*** AVAILABLE DATA Section Begins ***

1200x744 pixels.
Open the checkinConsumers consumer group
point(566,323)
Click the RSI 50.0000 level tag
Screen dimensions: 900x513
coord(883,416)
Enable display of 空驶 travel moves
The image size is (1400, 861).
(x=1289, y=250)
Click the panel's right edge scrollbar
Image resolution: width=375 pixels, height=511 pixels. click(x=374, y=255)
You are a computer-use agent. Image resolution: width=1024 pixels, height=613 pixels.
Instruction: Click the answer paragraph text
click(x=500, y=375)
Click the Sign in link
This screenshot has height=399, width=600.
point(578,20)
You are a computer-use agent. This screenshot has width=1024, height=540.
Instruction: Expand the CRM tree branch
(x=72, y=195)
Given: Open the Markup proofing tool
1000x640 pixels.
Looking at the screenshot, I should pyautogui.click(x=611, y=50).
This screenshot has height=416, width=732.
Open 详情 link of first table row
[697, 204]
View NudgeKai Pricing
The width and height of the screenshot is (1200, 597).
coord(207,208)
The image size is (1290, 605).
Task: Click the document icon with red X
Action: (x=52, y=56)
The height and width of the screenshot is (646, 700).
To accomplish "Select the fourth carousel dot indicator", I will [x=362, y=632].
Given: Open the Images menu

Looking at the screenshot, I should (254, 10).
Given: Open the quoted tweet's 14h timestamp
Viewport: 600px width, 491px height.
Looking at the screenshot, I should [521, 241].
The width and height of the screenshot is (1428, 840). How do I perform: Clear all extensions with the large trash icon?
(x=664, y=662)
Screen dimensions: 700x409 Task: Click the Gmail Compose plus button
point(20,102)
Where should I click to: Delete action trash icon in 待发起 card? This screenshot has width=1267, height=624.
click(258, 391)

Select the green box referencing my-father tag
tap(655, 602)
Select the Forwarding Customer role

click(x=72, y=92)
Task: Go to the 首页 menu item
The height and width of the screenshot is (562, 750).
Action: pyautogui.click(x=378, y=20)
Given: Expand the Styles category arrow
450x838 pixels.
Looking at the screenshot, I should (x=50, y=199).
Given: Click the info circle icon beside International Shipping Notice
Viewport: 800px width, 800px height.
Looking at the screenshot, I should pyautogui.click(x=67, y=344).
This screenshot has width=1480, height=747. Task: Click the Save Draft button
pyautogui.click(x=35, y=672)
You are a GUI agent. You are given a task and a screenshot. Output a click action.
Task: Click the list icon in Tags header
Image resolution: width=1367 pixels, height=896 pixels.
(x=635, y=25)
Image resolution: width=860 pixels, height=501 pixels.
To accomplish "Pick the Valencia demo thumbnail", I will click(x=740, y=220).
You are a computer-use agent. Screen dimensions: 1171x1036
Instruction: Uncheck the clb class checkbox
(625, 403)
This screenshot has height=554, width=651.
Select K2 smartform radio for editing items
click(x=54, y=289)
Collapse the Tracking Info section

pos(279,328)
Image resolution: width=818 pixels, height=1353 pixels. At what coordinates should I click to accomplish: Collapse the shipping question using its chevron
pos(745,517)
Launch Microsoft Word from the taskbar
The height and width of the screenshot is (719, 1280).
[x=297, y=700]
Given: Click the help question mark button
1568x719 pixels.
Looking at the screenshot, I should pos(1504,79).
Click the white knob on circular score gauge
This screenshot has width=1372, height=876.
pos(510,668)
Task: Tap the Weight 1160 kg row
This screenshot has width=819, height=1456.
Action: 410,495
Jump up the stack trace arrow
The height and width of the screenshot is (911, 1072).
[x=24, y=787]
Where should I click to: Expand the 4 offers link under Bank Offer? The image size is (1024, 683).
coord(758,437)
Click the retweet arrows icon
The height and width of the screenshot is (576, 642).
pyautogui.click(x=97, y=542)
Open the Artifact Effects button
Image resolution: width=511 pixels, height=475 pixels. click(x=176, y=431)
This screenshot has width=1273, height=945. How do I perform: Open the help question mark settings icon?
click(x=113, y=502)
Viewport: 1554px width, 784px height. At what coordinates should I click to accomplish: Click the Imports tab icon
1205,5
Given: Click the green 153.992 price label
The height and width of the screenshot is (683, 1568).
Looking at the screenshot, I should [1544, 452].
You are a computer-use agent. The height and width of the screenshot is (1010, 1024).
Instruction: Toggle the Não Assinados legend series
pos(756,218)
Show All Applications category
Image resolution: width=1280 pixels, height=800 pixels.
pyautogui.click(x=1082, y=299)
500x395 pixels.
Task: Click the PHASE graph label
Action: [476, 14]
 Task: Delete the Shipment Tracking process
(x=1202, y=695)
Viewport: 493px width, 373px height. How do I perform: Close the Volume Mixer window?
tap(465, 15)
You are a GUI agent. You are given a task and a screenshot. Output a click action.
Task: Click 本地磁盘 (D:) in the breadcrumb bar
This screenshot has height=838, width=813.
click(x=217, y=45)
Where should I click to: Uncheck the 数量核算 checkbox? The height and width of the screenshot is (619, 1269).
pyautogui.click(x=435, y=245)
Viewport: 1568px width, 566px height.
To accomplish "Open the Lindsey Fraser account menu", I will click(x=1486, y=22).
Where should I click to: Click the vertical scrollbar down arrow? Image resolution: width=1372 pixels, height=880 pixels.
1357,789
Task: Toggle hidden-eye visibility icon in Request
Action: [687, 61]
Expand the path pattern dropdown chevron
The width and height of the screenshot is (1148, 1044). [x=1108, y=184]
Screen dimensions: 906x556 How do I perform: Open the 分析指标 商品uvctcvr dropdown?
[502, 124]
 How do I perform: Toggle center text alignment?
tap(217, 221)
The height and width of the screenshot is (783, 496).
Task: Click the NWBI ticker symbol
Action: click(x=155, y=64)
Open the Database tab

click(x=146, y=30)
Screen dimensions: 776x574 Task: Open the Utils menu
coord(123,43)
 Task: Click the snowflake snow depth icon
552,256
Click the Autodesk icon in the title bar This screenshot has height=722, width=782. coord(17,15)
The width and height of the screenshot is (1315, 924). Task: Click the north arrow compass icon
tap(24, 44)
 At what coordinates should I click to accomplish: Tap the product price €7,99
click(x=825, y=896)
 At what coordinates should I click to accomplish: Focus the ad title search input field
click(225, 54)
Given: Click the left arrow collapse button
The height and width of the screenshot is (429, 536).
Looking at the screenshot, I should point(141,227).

*** AVAILABLE DATA Section Ends ***

Print each line of the data exactly. Keep all of it.

→ WRITTEN REPLY
1200x744 pixels.
Open the checkinConsumers consumer group
point(566,323)
Click the RSI 50.0000 level tag
Screen dimensions: 900x513
coord(883,416)
Enable display of 空驶 travel moves
The image size is (1400, 861).
(x=1289, y=250)
Click the panel's right edge scrollbar
Image resolution: width=375 pixels, height=511 pixels. click(x=374, y=255)
You are a computer-use agent. Image resolution: width=1024 pixels, height=613 pixels.
Instruction: Click the answer paragraph text
click(x=500, y=375)
Click the Sign in link
This screenshot has height=399, width=600.
point(578,20)
You are a computer-use agent. This screenshot has width=1024, height=540.
Instruction: Expand the CRM tree branch
(x=72, y=195)
Given: Open the Markup proofing tool
1000x640 pixels.
Looking at the screenshot, I should pyautogui.click(x=611, y=50).
This screenshot has height=416, width=732.
Open 详情 link of first table row
[697, 204]
View NudgeKai Pricing
The width and height of the screenshot is (1200, 597).
coord(207,208)
The image size is (1290, 605).
Task: Click the document icon with red X
Action: (x=52, y=56)
The height and width of the screenshot is (646, 700).
To accomplish "Select the fourth carousel dot indicator", I will [x=362, y=632].
Given: Open the Images menu

Looking at the screenshot, I should (254, 10).
Given: Open the quoted tweet's 14h timestamp
Viewport: 600px width, 491px height.
Looking at the screenshot, I should [521, 241].
The width and height of the screenshot is (1428, 840). How do I perform: Clear all extensions with the large trash icon?
(x=664, y=662)
Screen dimensions: 700x409 Task: Click the Gmail Compose plus button
point(20,102)
Where should I click to: Delete action trash icon in 待发起 card? This screenshot has width=1267, height=624.
click(258, 391)

Select the green box referencing my-father tag
tap(655, 602)
Select the Forwarding Customer role

click(x=72, y=92)
Task: Go to the 首页 menu item
The height and width of the screenshot is (562, 750).
Action: pyautogui.click(x=378, y=20)
Given: Expand the Styles category arrow
450x838 pixels.
Looking at the screenshot, I should (x=50, y=199).
Given: Click the info circle icon beside International Shipping Notice
Viewport: 800px width, 800px height.
Looking at the screenshot, I should pyautogui.click(x=67, y=344).
This screenshot has width=1480, height=747. Task: Click the Save Draft button
pyautogui.click(x=35, y=672)
You are a GUI agent. You are given a task and a screenshot. Output a click action.
Task: Click the list icon in Tags header
Image resolution: width=1367 pixels, height=896 pixels.
(x=635, y=25)
Image resolution: width=860 pixels, height=501 pixels.
To accomplish "Pick the Valencia demo thumbnail", I will click(x=740, y=220).
You are a computer-use agent. Screen dimensions: 1171x1036
Instruction: Uncheck the clb class checkbox
(625, 403)
This screenshot has height=554, width=651.
Select K2 smartform radio for editing items
click(x=54, y=289)
Collapse the Tracking Info section

pos(279,328)
Image resolution: width=818 pixels, height=1353 pixels. At what coordinates should I click to accomplish: Collapse the shipping question using its chevron
pos(745,517)
Launch Microsoft Word from the taskbar
The height and width of the screenshot is (719, 1280).
[x=297, y=700]
Given: Click the help question mark button
1568x719 pixels.
Looking at the screenshot, I should pos(1504,79).
Click the white knob on circular score gauge
This screenshot has width=1372, height=876.
pos(510,668)
Task: Tap the Weight 1160 kg row
This screenshot has width=819, height=1456.
Action: 410,495
Jump up the stack trace arrow
The height and width of the screenshot is (911, 1072).
[x=24, y=787]
Where should I click to: Expand the 4 offers link under Bank Offer? The image size is (1024, 683).
coord(758,437)
Click the retweet arrows icon
The height and width of the screenshot is (576, 642).
pyautogui.click(x=97, y=542)
Open the Artifact Effects button
Image resolution: width=511 pixels, height=475 pixels. click(x=176, y=431)
This screenshot has width=1273, height=945. How do I perform: Open the help question mark settings icon?
click(x=113, y=502)
Viewport: 1554px width, 784px height. At what coordinates should I click to accomplish: Click the Imports tab icon
1205,5
Given: Click the green 153.992 price label
The height and width of the screenshot is (683, 1568).
Looking at the screenshot, I should [1544, 452].
You are a computer-use agent. The height and width of the screenshot is (1010, 1024).
Instruction: Toggle the Não Assinados legend series
pos(756,218)
Show All Applications category
Image resolution: width=1280 pixels, height=800 pixels.
pyautogui.click(x=1082, y=299)
500x395 pixels.
Task: Click the PHASE graph label
Action: [476, 14]
 Task: Delete the Shipment Tracking process
(x=1202, y=695)
Viewport: 493px width, 373px height. How do I perform: Close the Volume Mixer window?
tap(465, 15)
You are a GUI agent. You are given a task and a screenshot. Output a click action.
Task: Click 本地磁盘 (D:) in the breadcrumb bar
This screenshot has height=838, width=813.
click(x=217, y=45)
Where should I click to: Uncheck the 数量核算 checkbox? The height and width of the screenshot is (619, 1269).
pyautogui.click(x=435, y=245)
Viewport: 1568px width, 566px height.
To accomplish "Open the Lindsey Fraser account menu", I will click(x=1486, y=22).
Where should I click to: Click the vertical scrollbar down arrow? Image resolution: width=1372 pixels, height=880 pixels.
1357,789
Task: Toggle hidden-eye visibility icon in Request
Action: [687, 61]
Expand the path pattern dropdown chevron
The width and height of the screenshot is (1148, 1044). [x=1108, y=184]
Screen dimensions: 906x556 How do I perform: Open the 分析指标 商品uvctcvr dropdown?
[502, 124]
 How do I perform: Toggle center text alignment?
tap(217, 221)
The height and width of the screenshot is (783, 496).
Task: Click the NWBI ticker symbol
Action: click(x=155, y=64)
Open the Database tab

click(x=146, y=30)
Screen dimensions: 776x574 Task: Open the Utils menu
coord(123,43)
 Task: Click the snowflake snow depth icon
552,256
Click the Autodesk icon in the title bar This screenshot has height=722, width=782. coord(17,15)
The width and height of the screenshot is (1315, 924). Task: Click the north arrow compass icon
tap(24, 44)
 At what coordinates should I click to accomplish: Tap the product price €7,99
click(x=825, y=896)
 At what coordinates should I click to accomplish: Focus the ad title search input field
click(225, 54)
Given: Click the left arrow collapse button
The height and width of the screenshot is (429, 536).
Looking at the screenshot, I should point(141,227).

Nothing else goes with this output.